For most modern theists, its not enough that God exists, but it also has to be a single, omnipotent God. That’s way too much assertiveness for a matter we know nothing about! That’s like saying, with utter conviction, that there’s an alien living on Jupiter and his name is Hagabalucci. What are the odds of both the statements being true?
Here are the most common arguments for a unified God.
1. Just like there can’t be two presidents of one country, there can’t be two (or more) gods for this universe.
Ever heard of Switzerland, folks? They don’t have one, or two..but seven presidents! Of course, they’re not really called presidents. They’re the Swiss Federal Council, consisting of seven members with equal power. They’re the highest decision-making body of the state.

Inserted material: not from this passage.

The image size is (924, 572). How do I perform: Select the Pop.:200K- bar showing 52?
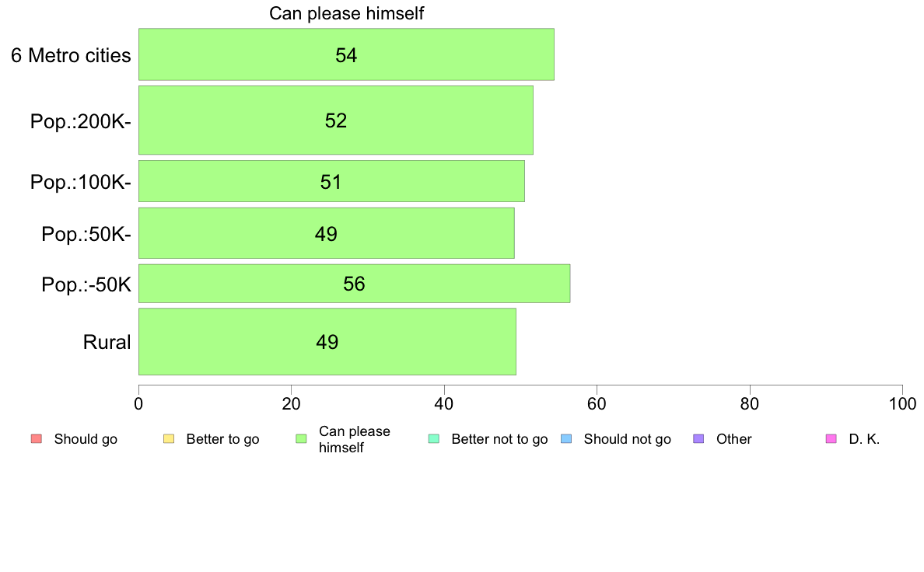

You might argue that this sort of government is highly ineffective, but it isn’t. Switzerland is a developed country with a respectable GDP and it counts among the most honest states in the world.
2. Its un-natural to believe that multiple gods of limited power each, could create and control such a magnificent universe.

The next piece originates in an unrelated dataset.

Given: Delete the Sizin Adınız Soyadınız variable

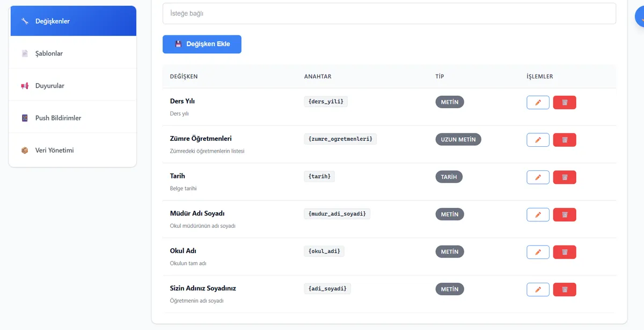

That’s like saying that it’s un-natural to believe that the Empire State Building was constructed by the combined effort of hundreds of construction workers, engineers and architects. No, it’s more logical that it was built by one super-intelligent godzilla!
The human brain can be rightfully called the command center of the body. But it does not work as a singular entity. It is divided into various lobes, each concerned with its own particular set of duties. The cerebellum regulates our postural balance; medulla oblongata controls the respiratory rate and so on. We don’t see the cerebral hemispheres interfering with the heart rate and the hypothalamus storing our memories. There’s an ample amount of connectivity between the different lobes, but that connectivity is beneficial for the organism, not detrimental in any way.
Does that system remind you of the ancient religions? One god commanding the seas; one controlling the heavens; one for fertility etc? Everywhere in nature, we see collaboration. No living organism is completely independent. What evidence does a monotheist have to suggest that the same law of nature would not apply to a divine force?
3. There can’t be multiple gods because they’d end up fighting with each other all the time!
They’re gods, folks…not some drunk teenagers in the alley. They’re the wisest of all beings and they’re not bound by the emotional weaknesses of humans. Great minds think alike. Stop anthropomorphizing the gods.
The point of this post is not to prove that polytheism makes more sense than monotheism.
It is simply to remind the theists that even, by some miracle, we can establish there is indeed a divine force up there, that concept can still break down into an infinite number of possibilities that we cannot really explore. What kind of God is He? What religion does He prescribe? Does He share our feelings and emotions? Is He alone or are there others like Him? Is He really a He? Has he read Alan Moore’s comics? Because I really think they’re cool.